Check out this debate on Strengthening Arab Democracy: U.S. Assistance after the Uprisings. Details from the Project on Middle East Democracy:
Amid a turbulent yet inspiring year of historic changes in the Middle East and North Africa, it is important to consider opportunities for U.S. democracy assistance in the region. The federal government’s role in providing assistance to governments and civil society organizations is hotly contested in policy and academic circles.
The Project on Middle East Democracy (POMED) and the Georgetown debate team are pleased to co-host an event to examine this year’s national college debate topic: Resolved: The United States Federal Government should substantially increase its democracy assistance for one or more of the following: Bahrain, Egypt, Libya, Syria, Tunisia, and Yemen.

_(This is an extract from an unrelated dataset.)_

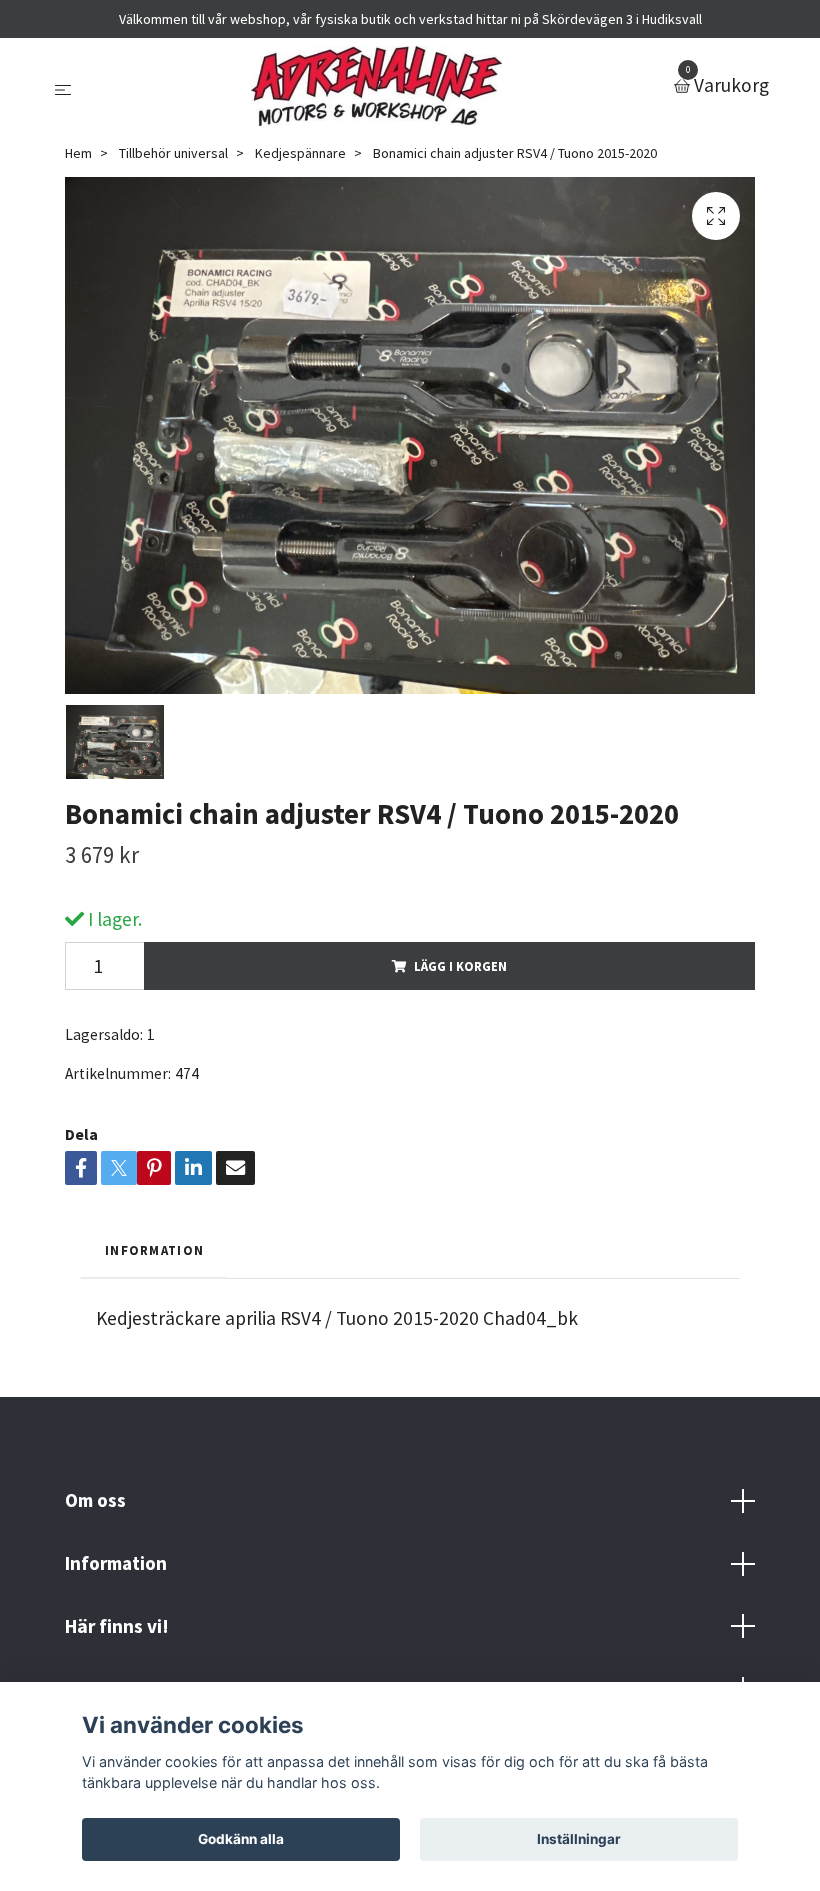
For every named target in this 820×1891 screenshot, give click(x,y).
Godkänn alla (241, 1839)
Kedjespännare (300, 153)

What is the state of past and current democracy-related programming in each of these countries? What are specific successes and challenges in assistance work, and what are the goals? What tools are at the Obama administration’s disposal in each of these states? Moving forward, what opportunities are there for providing democracy assistance to actors in these states, and what might be the most effective tools?
The Project on Middle East Democracy (POMED) and the Georgetown Debate Team are pleased to co-host a debate of these issues with: Leslie Campbell, Senior Associate and Regional Director for the Middle East and North Africa, National Democratic Institute. Laith Kubba, Senior Director for the Middle East and North Africa, National Endowment for Democracy. Stephen McInerney, Executive Director, POMED. Moderator: Jonathan Paul, Director of Debate, Georgetown University.
Wednesday, October 12th, 2:00pm-3:30pm, Leavey Program Room, Georgetown University (Located in the Thomas and Dorothy Leavey Center, 3800 Reservoir Road, N.W., Washington, DC 20057-1087).